Le Meridien Kuala Lumpur
2 Jalan Stesen Sentral
Kuala Lumpur Sentral
Tel: 03-2263 7434
Business hours: Noon to 2.30pm, 6pm to 10.30pm
THE experience of savouring an Italian meal is enhanced when dining in a restaurant that is reminiscent of a city in Italy.
A place that transports guests to Venice, Italy, albeit for a brief moment over lunch or dinner, is Favola at Le Meridien Kuala Lumpur.
Step into Favola (which means "fable" in Italian) and be impressed by the open galleries leading into its posh dining area where attractive Venetian carnival masks adorn the walls.
The menu pays tribute to the City of Masks with emphasis given to sumptuous risotto and seafood dishes.

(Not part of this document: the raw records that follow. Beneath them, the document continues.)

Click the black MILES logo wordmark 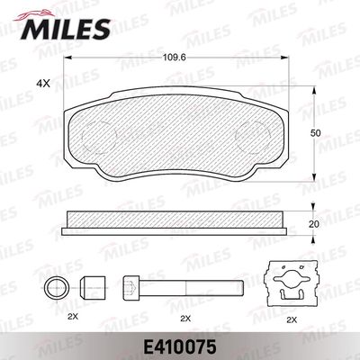(x=66, y=29)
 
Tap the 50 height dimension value (x=315, y=133)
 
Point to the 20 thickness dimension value (x=314, y=224)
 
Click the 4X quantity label (x=42, y=84)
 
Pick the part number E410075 (x=180, y=347)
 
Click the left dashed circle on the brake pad (x=99, y=138)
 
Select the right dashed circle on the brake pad (x=253, y=138)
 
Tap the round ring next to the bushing (x=57, y=288)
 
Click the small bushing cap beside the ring (x=93, y=288)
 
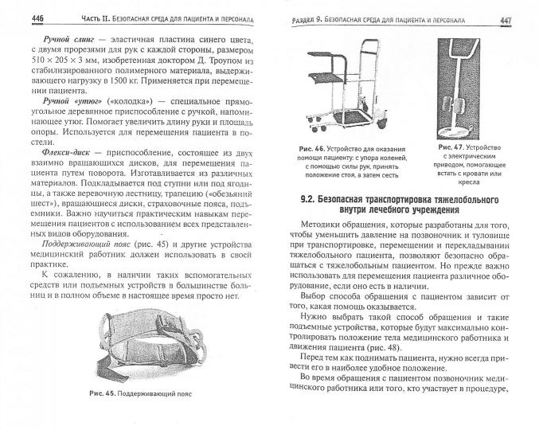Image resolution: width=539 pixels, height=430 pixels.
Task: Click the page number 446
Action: pyautogui.click(x=17, y=18)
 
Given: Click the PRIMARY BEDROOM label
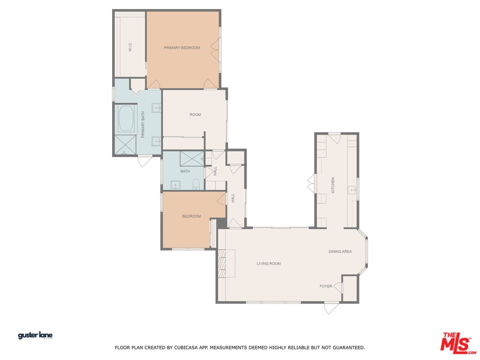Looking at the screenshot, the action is tap(182, 48).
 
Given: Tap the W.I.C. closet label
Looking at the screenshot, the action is tap(130, 47).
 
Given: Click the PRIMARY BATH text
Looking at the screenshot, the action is tap(142, 124).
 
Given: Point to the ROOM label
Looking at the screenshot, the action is tap(196, 114).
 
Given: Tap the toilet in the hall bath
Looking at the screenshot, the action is tap(196, 184).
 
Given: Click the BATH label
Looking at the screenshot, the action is tap(185, 171).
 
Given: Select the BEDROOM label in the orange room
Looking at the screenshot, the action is tap(192, 216).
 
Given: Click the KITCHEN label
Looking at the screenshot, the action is tap(333, 185).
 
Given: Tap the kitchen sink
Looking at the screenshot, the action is tap(352, 190).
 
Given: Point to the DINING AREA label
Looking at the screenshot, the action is tap(340, 252).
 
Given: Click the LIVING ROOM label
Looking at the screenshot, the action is tap(269, 264).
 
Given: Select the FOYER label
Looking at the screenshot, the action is tap(326, 286).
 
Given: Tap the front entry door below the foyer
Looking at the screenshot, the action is tap(332, 308).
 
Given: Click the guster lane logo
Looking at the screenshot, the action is tap(35, 336).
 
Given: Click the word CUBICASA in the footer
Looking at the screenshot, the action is tap(186, 348).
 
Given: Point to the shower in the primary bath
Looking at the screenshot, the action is tap(125, 145).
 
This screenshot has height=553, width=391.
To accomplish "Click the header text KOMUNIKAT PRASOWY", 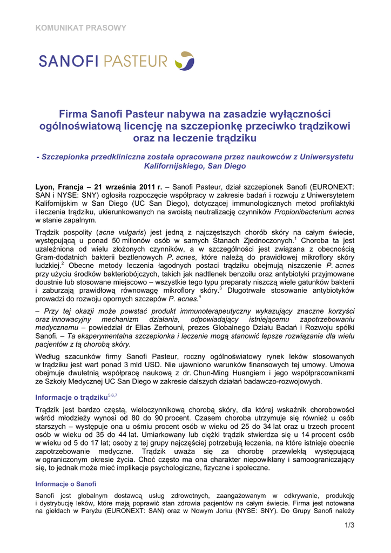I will pos(80,28).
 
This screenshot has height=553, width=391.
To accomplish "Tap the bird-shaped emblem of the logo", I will pos(185,60).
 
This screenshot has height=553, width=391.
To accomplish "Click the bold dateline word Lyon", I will pos(45,186).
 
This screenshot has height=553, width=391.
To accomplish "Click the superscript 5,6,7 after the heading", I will pos(112,395).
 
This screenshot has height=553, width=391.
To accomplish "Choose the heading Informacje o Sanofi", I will pos(65,484).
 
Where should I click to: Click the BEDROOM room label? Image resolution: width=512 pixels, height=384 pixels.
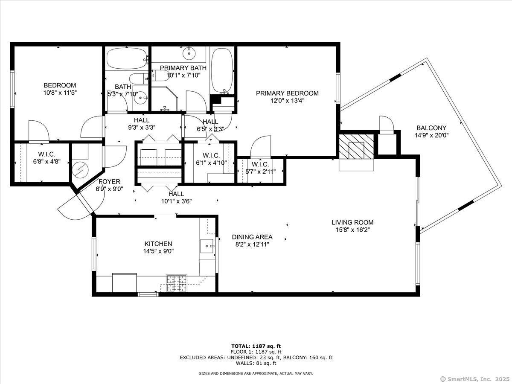point(60,85)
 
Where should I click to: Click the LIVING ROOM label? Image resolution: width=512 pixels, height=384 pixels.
point(352,222)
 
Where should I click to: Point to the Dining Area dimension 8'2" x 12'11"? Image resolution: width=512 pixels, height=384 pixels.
point(252,244)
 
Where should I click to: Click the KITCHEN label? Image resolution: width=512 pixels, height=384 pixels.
point(158,244)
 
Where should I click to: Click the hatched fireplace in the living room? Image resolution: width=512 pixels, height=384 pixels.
point(356,145)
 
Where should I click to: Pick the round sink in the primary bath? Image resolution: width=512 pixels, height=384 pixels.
point(188,54)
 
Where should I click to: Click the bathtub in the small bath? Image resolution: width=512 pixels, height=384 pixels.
point(126,58)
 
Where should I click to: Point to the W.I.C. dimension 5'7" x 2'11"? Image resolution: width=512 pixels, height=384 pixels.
point(260,172)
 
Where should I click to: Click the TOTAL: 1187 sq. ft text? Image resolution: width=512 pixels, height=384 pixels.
point(256,346)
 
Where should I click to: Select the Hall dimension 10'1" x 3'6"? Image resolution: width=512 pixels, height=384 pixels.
point(176,201)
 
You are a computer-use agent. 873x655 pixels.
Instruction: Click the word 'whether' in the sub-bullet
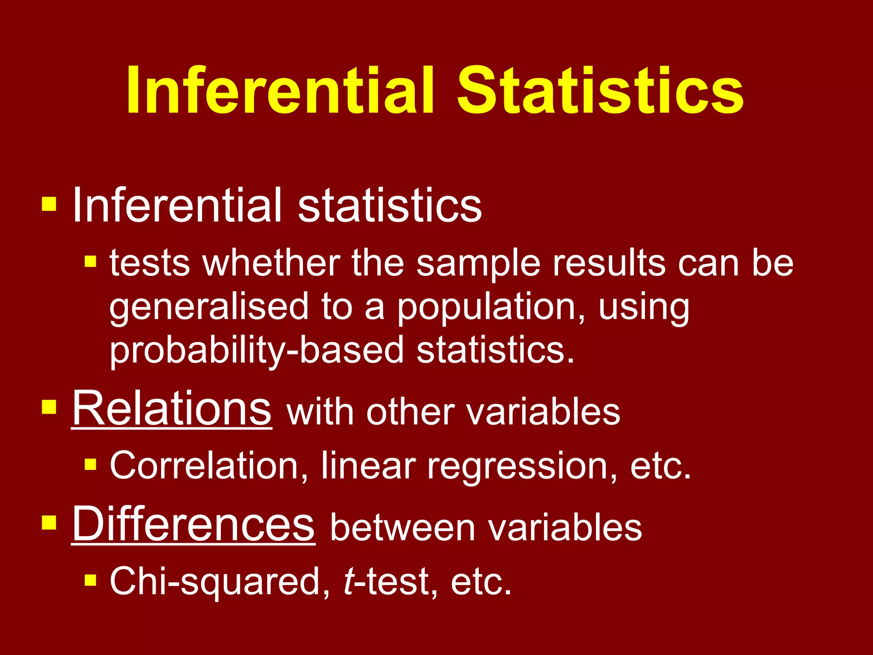click(271, 263)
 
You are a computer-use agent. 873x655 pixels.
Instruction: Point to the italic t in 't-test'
click(348, 582)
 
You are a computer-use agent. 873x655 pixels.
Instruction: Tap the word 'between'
click(402, 528)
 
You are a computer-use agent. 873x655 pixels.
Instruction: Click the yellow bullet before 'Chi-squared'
click(90, 580)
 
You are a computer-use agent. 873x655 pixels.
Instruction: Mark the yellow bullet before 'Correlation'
click(90, 464)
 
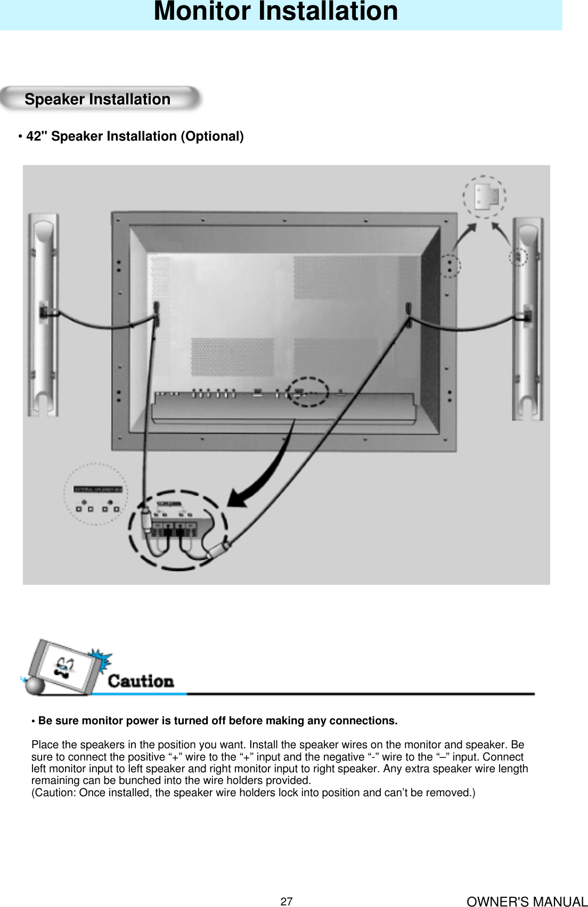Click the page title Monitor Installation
[275, 12]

Risotto can be a very tricky dish to plate up but junior sous chef Mustafana Mohd Syariff observed important cooking techniques in making the dish and served an impressive buttery rendition of Risotto Nero (RM70).
Although a main ingredient in the risotto, the slipper lobster lost prominence to the squid ink.
With its dark black grey hue enveloping the rice grains, the squid ink mixed with lemon and butter was delectable alongside sauteed slipper lobster, broccolini, lemon rind and cherry tomato.
“We fondue the onions and garlic in clarified butter, add the rice and stir it with chicken stock until it is cooked.
“Lemon zest, more butter and Parmesan is added at the end to give it that added tang and richness.
“The sweetness in the risotto comes from a spoon of Vincon, and the jus of the pan-fried scallop is drizzled on the rice just before serving,” he said.
Be warned that squid ink leaves a trace, indicating to others what you just ate as it clings to your teeth, making you look like a relative of Captain Jack Sparrow.
The Risotto con Carne di Wagyu (RM70++) with wagyu beef strips, garlic, basil, chilli and Vincon wine is the other option, if squid ink is not to your liking.
We began lunch with likeable starters - Garlic and Thyme Roasted Portobello, Spinach and Lombardy Taleggio Cheese (RM45++) and Capesante Scottate (RM65++) featuring seared jumbo sea scallops, sauteed white mushrooms trifolati and truffle.
In the Zuppa di Pesce alla Marinara (RM45++), a herb brioche rests at the bottom of the bowl, topped with squid, fish, prawns, mussels and clams.
The traditional homemade soup, cooked with lots of fresh tomatoes, drowns the ingredients, as it is poured into the bowl before the guest.
Personally, I would have preferred more spoonfuls of soup because the bread soaked up quite a bit of what was served.
After enjoying the appetising risotto, the kitchen served the Conchiglioni Marinara al Cartoccio (RM50++).
Yet another seafood dish, the reddish hued seashell pasta is coated with lovely and tangy tomato sauce, extra virgin olive oil, fresh herbs and Parmesan.
Once the pasta and seafood are cooked, the dish wrapped in parchment paper, is finished off in the oven for a couple of minutes for the flavours to infuse together.
The parcel wrapped pasta is aesthetically appealing and is an invitation to tear it open and dig into its contents.
Next up, after a hearty dose of carbohydrates, was the main course of 340gm Charcoal-grilled Grass Fed Angus Ribeye Fiorentina (RM135++) with grilled lemon halves, balsamic vinegar and grey salt.
The meat, unfortunately was a little too well done, which came as a surprise as the hotel’s other restaurant has carved a name for itself as a steakhouse.
There was no holds barred when our desserts, the Cassata (RM30++) and Illy Coffee inspired Tiramisu (RM30++) were placed before us.
For dessert enthusiasts, the advice is to go easy on the savoury dishes as the sweets are simply too tempting to refuse.
Favola’s Tiramisu, said chef Mustafana, was a layering of Illy espresso jelly, foam of milk, chocolate croutons, mascarpone, homemade ladyfingers biscuit and pop up sugar which pops right in the mouth.
The Cassata is for ice-cream lovers as this is a heavenly mix of Haagen Dazs’ vanilla, strawberry and pistachio ice-cream.
The chefs are rather generous with their simply divine dessert portions, which is good news for the sweet-toothed.
This is the writer’s personal observation and not an endorsement by StarMetro.